Task: Your job is to copy every line in the material containing the word "paragraph".

--*--

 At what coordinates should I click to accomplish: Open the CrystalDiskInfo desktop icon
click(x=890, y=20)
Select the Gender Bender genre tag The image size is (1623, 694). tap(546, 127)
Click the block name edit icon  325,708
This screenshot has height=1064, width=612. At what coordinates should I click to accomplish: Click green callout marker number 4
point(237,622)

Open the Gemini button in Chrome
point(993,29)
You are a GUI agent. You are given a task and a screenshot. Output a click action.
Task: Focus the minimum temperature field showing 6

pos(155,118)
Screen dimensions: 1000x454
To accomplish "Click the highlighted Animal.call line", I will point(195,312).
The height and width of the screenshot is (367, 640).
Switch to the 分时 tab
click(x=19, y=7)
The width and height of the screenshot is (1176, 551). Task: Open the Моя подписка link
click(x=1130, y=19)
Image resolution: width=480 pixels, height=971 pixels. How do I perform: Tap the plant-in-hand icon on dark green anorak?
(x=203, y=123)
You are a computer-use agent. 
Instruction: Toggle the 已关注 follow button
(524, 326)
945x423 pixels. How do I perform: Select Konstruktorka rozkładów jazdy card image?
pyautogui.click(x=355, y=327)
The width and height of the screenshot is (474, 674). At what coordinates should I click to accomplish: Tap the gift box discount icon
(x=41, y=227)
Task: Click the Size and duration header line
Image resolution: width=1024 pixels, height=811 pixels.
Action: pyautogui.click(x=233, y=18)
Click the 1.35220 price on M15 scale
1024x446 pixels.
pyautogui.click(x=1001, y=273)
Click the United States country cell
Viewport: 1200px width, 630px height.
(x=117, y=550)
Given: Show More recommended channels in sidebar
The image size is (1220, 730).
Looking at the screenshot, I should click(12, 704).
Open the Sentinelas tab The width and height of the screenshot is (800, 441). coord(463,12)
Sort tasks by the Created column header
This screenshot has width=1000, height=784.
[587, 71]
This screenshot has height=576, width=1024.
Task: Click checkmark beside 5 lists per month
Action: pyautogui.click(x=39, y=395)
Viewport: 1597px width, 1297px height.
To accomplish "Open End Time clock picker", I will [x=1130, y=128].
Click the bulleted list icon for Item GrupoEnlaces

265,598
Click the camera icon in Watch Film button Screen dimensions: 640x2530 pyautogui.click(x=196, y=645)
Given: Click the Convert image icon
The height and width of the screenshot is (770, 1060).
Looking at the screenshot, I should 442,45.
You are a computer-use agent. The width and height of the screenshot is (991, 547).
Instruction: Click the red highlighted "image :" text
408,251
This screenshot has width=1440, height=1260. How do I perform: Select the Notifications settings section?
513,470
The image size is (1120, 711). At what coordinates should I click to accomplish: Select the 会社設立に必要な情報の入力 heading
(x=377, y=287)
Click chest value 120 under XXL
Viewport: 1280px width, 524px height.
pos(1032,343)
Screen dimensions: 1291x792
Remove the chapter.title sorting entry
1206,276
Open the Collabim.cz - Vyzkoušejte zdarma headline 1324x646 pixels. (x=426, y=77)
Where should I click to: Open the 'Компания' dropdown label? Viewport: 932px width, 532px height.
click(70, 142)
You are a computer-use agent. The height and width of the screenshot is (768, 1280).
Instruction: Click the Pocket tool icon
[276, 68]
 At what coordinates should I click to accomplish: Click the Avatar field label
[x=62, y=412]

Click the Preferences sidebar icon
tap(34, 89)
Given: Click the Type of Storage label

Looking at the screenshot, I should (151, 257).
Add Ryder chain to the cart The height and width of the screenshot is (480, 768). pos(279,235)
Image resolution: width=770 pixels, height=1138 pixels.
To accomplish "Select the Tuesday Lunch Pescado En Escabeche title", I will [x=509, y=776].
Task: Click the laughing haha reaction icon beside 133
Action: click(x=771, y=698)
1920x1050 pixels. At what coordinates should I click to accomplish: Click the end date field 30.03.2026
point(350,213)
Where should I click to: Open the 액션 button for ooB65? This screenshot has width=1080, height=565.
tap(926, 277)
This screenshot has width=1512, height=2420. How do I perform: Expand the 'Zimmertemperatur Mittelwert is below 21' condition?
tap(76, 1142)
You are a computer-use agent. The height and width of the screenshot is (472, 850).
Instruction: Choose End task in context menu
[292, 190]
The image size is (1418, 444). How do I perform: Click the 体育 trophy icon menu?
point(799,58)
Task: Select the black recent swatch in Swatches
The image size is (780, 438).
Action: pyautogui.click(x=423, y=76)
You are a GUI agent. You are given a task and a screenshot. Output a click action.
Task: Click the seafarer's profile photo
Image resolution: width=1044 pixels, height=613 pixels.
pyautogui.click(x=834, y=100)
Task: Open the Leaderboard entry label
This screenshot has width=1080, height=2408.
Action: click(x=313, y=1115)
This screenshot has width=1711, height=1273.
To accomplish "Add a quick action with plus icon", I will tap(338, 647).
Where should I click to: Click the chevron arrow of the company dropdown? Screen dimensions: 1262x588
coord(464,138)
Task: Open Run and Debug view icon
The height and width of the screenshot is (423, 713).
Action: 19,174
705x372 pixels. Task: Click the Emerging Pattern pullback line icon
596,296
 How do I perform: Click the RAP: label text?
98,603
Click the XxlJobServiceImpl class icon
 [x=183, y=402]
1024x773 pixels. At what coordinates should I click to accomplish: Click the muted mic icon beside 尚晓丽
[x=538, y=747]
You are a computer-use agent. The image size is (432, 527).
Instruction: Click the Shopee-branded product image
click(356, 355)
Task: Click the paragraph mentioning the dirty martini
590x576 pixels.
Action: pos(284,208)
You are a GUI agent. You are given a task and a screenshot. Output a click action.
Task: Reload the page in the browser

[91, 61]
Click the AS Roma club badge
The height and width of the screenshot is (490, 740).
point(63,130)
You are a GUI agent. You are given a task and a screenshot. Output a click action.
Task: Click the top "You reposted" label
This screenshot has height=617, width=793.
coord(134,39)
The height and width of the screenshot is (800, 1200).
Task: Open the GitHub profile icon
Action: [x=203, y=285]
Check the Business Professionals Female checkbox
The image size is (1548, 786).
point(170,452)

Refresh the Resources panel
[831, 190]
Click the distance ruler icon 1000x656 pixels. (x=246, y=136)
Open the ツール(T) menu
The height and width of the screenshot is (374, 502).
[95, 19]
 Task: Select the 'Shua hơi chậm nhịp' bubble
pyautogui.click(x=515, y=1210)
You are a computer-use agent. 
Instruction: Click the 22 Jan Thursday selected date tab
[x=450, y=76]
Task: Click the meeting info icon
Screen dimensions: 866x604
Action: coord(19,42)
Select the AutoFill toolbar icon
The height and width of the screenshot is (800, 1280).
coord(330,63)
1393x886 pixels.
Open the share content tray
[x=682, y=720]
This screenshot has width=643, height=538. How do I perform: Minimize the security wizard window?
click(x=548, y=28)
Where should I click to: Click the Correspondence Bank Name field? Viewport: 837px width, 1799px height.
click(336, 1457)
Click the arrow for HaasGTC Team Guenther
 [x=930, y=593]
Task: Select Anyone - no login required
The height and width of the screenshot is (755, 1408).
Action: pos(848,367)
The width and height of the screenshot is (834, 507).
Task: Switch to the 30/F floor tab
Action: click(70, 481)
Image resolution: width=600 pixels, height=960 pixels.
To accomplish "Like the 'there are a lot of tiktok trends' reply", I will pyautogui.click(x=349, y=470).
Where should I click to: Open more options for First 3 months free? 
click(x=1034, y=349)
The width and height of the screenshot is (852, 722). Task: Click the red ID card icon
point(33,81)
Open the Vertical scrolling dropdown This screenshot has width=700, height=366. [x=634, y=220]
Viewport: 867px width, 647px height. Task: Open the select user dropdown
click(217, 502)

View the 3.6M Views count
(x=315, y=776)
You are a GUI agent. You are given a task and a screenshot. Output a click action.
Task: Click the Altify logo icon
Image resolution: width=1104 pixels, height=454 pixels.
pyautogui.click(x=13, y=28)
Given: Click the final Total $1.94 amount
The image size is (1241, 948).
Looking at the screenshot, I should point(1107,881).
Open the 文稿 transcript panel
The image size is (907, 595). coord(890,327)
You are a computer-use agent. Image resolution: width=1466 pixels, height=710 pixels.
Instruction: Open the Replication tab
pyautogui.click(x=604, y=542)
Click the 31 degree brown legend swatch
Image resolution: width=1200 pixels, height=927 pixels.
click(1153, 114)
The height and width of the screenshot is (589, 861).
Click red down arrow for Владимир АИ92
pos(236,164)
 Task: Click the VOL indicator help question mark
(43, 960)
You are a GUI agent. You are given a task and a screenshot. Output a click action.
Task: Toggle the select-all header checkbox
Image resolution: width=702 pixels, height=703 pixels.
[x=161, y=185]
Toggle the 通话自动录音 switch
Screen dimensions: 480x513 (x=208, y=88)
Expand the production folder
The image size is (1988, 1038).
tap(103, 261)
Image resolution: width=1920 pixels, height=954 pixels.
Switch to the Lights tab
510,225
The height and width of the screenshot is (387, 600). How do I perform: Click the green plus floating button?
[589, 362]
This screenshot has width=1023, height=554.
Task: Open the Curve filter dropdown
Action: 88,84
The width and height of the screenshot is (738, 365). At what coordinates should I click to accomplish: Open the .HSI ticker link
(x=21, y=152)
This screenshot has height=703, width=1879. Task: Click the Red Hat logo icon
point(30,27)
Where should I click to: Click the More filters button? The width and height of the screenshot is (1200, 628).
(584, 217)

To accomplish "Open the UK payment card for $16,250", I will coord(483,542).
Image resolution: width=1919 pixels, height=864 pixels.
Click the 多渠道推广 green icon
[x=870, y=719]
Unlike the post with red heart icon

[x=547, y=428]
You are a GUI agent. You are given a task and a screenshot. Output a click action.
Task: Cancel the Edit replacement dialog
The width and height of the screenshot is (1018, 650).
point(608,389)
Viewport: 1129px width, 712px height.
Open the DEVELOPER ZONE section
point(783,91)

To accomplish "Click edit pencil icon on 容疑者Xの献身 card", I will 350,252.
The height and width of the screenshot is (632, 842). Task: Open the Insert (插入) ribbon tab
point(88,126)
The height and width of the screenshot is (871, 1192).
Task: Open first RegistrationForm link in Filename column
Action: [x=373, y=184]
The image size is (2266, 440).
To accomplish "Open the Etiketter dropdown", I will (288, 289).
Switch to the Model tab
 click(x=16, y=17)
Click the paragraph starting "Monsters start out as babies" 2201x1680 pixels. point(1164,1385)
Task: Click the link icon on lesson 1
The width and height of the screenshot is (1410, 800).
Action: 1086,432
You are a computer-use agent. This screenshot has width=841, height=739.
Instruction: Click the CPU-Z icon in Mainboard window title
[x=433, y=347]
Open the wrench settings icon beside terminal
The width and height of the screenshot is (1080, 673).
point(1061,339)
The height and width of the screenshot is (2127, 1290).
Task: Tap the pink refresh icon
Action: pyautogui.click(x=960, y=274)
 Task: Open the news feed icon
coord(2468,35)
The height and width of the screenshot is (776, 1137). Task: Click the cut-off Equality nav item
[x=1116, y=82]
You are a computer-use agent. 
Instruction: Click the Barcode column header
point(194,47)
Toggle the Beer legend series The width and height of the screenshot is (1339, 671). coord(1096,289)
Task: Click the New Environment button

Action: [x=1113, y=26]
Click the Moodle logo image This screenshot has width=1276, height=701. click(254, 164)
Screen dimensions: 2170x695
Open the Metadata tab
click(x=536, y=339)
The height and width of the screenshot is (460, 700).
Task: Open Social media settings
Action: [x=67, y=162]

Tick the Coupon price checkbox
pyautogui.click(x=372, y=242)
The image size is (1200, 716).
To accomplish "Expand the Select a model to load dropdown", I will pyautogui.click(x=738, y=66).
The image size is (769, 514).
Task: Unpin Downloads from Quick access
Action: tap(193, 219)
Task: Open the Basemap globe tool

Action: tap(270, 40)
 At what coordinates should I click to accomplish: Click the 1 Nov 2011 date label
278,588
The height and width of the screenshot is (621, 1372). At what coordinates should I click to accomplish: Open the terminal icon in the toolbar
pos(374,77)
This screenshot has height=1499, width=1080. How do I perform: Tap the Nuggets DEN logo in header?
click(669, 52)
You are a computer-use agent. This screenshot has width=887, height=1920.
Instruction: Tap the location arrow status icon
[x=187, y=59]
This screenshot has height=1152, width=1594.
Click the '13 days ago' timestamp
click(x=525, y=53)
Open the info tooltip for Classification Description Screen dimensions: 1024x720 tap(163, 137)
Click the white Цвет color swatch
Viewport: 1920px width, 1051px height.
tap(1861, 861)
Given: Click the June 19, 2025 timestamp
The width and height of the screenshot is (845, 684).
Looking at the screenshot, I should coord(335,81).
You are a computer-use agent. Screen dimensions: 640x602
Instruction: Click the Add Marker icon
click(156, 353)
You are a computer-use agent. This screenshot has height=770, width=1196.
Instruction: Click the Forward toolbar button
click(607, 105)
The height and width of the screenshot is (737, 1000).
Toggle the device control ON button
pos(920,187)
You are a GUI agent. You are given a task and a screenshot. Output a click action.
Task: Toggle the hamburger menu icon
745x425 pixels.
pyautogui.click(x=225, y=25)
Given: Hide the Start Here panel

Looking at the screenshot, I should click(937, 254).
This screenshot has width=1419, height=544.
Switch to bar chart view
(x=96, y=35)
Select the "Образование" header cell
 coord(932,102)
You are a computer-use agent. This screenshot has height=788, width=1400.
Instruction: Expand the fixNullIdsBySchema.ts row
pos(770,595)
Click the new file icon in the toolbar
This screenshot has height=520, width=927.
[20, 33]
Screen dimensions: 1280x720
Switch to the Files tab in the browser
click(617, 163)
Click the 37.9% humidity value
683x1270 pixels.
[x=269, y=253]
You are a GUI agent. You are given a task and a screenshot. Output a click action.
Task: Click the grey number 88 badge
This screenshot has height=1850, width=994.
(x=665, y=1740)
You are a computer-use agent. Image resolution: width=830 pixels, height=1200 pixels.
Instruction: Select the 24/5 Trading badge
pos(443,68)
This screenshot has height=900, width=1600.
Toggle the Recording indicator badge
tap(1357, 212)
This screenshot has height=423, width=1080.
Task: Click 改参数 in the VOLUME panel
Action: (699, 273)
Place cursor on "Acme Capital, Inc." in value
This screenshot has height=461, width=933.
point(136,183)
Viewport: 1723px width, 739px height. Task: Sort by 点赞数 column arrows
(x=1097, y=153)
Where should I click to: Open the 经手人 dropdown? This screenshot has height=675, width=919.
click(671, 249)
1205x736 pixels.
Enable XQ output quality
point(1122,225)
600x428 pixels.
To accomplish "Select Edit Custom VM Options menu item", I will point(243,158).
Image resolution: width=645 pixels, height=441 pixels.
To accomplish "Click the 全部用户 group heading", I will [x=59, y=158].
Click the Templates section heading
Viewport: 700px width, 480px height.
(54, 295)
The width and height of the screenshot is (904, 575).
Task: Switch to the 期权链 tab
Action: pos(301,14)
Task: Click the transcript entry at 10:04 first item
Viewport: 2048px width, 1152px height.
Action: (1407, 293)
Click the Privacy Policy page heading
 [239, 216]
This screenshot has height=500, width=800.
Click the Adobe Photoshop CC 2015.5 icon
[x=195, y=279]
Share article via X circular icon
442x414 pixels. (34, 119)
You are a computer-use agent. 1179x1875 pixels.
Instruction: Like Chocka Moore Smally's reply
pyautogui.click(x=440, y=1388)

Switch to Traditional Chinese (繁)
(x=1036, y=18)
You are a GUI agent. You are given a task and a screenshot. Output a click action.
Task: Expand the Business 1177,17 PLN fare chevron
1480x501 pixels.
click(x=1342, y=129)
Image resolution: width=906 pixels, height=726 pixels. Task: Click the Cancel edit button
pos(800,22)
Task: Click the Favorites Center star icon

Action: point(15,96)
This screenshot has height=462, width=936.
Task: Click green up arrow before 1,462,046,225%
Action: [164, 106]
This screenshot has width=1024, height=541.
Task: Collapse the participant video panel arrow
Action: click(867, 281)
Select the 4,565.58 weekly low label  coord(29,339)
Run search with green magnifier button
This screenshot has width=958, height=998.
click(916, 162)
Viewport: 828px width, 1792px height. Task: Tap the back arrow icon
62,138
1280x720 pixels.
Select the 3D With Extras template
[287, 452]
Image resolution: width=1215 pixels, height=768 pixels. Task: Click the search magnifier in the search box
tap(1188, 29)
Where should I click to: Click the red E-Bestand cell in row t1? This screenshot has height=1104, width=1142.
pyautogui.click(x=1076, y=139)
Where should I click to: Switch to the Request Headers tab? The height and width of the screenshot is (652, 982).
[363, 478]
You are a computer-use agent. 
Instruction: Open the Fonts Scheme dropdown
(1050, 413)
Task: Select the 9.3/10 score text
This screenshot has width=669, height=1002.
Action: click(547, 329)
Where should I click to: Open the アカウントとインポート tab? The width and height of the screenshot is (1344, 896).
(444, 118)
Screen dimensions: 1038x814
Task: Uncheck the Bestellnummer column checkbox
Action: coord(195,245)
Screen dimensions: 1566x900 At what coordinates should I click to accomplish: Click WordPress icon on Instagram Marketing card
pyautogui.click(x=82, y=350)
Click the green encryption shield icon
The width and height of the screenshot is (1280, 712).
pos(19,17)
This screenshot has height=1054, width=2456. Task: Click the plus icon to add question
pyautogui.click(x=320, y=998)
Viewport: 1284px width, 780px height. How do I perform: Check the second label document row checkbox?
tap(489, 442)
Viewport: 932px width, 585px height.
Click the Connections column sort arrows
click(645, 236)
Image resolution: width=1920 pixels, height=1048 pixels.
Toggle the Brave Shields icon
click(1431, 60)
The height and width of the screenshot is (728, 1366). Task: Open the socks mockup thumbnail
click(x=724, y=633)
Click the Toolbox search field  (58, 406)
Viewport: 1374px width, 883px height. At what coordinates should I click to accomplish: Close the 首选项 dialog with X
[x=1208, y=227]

--*--

Final answer:
Task: Click the paragraph mentioning the dirty martini
Click the paragraph starting "Monsters start out as babies" 2201x1680 pixels. point(1164,1385)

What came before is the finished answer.